Надежда Сикорская выросла в Москве, где училась на факультете журналистики МГУ и получила степень кандидата наук по истории. После 13 лет работы в ЮНЕСКО в Париже, а затем в Женеве и опыта в должности директора по коммуникациям в организации Международный Зелёный Крест, основанной Михаилом Горбачёвым, она основала NashaGazeta.ch – первую ежедневную русскоязычную ежедневную онлайн-газету в Швейцарии, запущенную в 2007 году.

В 2022 году Надежда Сикорская оказалась среди тех, кто, по мнению редакции Le Temps, «внёс значительный вклад в успех франкоязычной Швейцарии», войдя таким образом в число лидеров общественного мнения, а также экономических, политических, научных и культурных лидеров: Форум 100.

После 18 лет руководства NashaGazeta.ch Надежда Сикорская решила вернуться к своим истокам и сосредоточиться на том, что её действительно увлекает: к культуре во всём её многообразии. Это решение приняло форму трёхязычного культурного блога (русский, английский, французский), родившегося в сердце Европы – в Швейцарии, её приёмной стране, стране, которая отличается своей мультикультурностью и многоязычием.
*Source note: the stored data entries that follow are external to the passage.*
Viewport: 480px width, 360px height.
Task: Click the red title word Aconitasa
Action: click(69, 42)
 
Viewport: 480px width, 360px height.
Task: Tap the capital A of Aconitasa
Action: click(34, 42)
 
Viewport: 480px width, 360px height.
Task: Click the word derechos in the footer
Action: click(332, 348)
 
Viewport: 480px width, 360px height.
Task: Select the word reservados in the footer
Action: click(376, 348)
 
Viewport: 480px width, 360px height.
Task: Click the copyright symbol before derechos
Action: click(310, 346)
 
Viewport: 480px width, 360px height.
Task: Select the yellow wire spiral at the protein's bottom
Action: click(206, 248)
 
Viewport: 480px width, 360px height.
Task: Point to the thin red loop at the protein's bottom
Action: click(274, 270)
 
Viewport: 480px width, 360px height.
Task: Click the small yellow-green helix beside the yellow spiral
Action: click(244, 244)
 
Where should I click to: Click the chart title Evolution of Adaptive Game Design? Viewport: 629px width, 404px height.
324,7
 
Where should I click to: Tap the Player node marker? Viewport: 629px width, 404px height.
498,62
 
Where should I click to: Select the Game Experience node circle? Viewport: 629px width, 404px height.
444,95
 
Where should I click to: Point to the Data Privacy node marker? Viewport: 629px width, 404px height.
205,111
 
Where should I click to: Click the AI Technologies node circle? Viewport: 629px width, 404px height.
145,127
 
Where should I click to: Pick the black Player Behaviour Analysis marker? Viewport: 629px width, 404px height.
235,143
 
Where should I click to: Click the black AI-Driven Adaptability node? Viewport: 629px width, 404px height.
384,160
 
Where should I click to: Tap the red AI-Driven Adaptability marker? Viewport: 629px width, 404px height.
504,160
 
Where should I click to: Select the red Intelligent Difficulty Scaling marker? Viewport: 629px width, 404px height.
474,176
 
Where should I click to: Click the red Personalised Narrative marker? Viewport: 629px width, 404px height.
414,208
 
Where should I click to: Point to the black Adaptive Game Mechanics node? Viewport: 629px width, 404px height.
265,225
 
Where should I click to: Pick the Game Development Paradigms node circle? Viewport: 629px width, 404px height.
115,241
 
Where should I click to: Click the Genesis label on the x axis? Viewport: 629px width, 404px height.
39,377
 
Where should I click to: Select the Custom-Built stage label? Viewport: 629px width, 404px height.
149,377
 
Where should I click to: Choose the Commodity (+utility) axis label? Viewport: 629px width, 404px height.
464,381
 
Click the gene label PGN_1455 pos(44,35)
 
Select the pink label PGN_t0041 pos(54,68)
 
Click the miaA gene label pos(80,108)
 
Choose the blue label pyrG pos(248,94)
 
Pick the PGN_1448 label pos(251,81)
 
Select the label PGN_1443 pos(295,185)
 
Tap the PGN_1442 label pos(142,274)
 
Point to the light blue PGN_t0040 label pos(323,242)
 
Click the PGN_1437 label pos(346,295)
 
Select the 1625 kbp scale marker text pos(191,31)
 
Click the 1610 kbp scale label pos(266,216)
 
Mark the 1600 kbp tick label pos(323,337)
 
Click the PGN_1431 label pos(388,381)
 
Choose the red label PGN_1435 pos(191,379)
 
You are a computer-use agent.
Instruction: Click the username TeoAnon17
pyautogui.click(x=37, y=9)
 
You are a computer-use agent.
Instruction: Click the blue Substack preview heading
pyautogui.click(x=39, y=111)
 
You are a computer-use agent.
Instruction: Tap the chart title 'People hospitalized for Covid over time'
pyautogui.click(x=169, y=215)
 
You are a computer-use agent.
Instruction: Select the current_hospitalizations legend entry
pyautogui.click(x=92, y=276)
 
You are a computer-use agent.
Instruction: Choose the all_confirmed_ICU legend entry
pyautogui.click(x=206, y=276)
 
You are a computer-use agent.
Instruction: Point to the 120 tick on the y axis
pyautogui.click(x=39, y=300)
Надежда Сикорская позиционирует себя не как «русский голос», а как голос европейки русского происхождения (более 35 лет в Европе, из них 25 – в Швейцарии), имеющей более 30 лет профессионального опыта в сфере культуры на международном уровне. Она позиционирует себя как культурного посредника между русскими и европейскими традициями; название её блога «Русский акцент» отражает эту суть – акцент является не языковым барьером, не политической позицией, но отличительным культурным отпечатком в европейском контексте.